Most of Bai’s customers are over 35 years old, well-educated and with deep pockets, signing up as individuals rather than travelling with family. Around 90% are women, he says. These wealthy newcomers are pushing for quality and spending accordingly. This year, Bai’s clients spent Rmb1,000-Rmb1,200 ($155-$185) a day on average—triple the rate in 2015—which has led the firm to double the size of its team.
Even before the pandemic grounded international flights, interest in China’s cultural treasures and heritage sites has surged since 2014 as President Xi Jinping introduced “confidence in our culture” as a national political doctrine. The state’s separate tourism and cultural authorities were merged in 2018 to form the Ministry of Culture and Tourism.
Mainland China has more than 766,000 sites of immovable cultural relics, but only around 130,000 custodians
“You will miss out on a blue ocean if you are reluctant to follow [the president’s] guideline, especially when the state propaganda is doing the promotion for the whole industry,” says Yang Jie, who founded his company Jinxingji (Shanxi Travels) in 2017 after a 15-year management career at McDonald’s. In 2020 Yang’s team ran cultural tours for more than 5,000 people. The most popular route is a weekend visit to Tang dynasty Buddhist temples in Shanxi’s Wutai county, around 250km south-west of Beijing. Unlike natural attractions, Yang says, “cultural attractions need to be narrated in order to be fully appreciated”, and that is where the agencies come into play.
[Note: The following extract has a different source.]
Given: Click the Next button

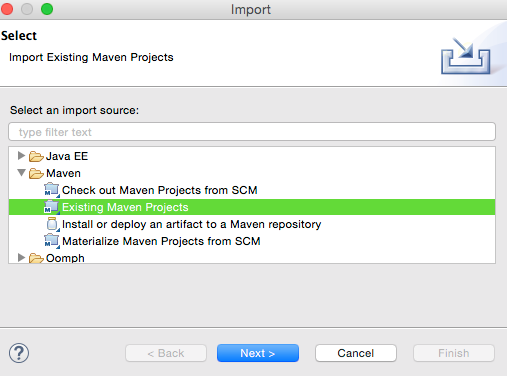Looking at the screenshot, I should point(258,353).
As Covid-19 outbreaks have forced the cancellation of some field trips, agencies have sustained their operations by charging for online courses. Nie Mengqiao, a partner at Yilü (Art Travels), points out that half of her company’s workload is dedicated to online offerings, including lectures on Buddhist statues, ancient architecture and Chinese heritage in Western museum collections. The content is recorded by experts from top universities and research institutions, some of whom also lead on-site visits as lecturers. Depending on their qualifications, the lecturers receive a daily honorarium ranging from Rmb1,000 ($155) to more than Rmb20,000 ($3,100), while the most celebrated specialists can command as much as Rmb100,000 ($15,500).
“Most of the professionals in cultural institutions graduated from acclaimed universities but work for a humble income. The honorarium that we pay them is a recognition of their academic achievements,” Nie says. “And we offer more job opportunities to those who recently graduated.”
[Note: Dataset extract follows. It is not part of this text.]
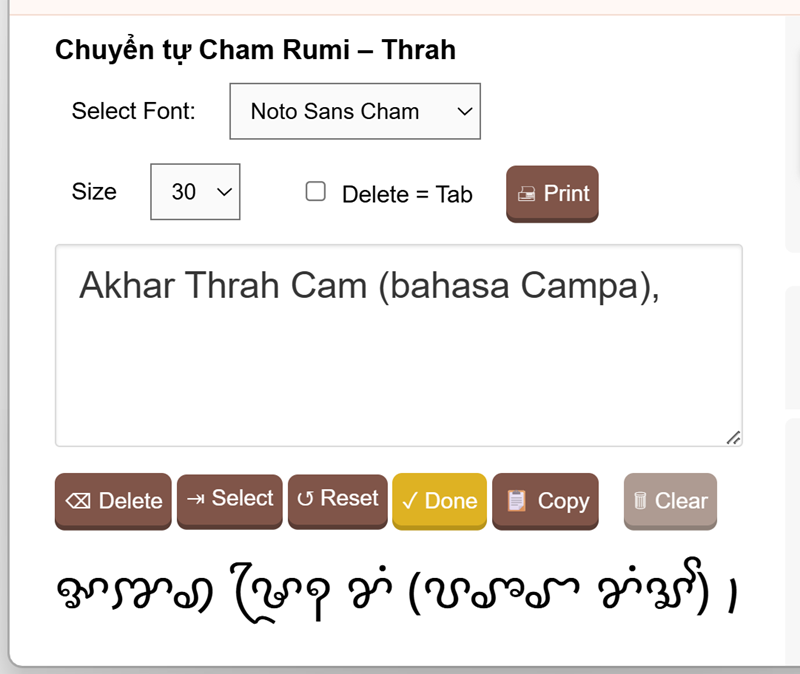
Task: Enable the Delete = Tab checkbox
Action: tap(316, 192)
A rise in visitor numbers inevitably brings concerns over the preservation of ancient sites and security of their artefacts. According to a national survey in 2012, mainland China has more than 766,000 sites of immoveable cultural relics but only around 130,000 designated custodians. Short staffing means that some sites are left unguarded, while others are closed to the public.
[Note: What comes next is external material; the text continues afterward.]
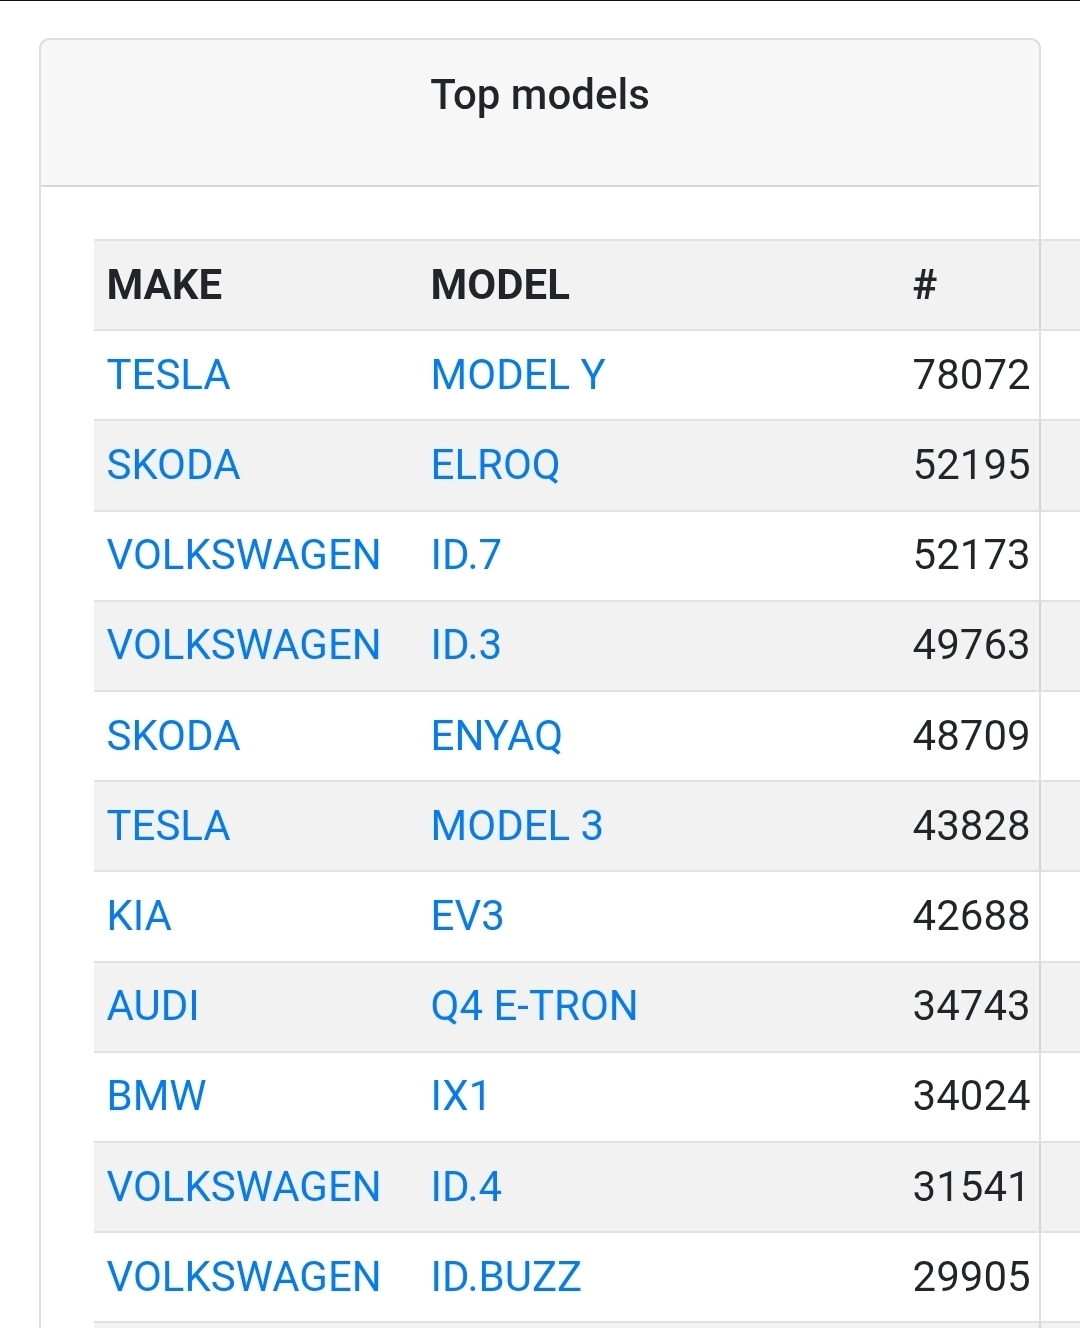Viewport: 1080px width, 1328px height.
Task: Click VOLKSWAGEN in the ID.BUZZ row
Action: pos(243,1277)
While the conservation of China’s heritage sites is a state matter, tourism agency managers agree that they have a responsibility to raise social awareness and some also make small donations towards upkeep. Bai Yu’s firm works under the supervision of the cultural authorities to gain access to some closed sites for an additional fee. “It’s the fairest way to obtain such a privilege,” Bai says. “The price you pay for a cultural attraction stands for the visitor’s recognition of its value.”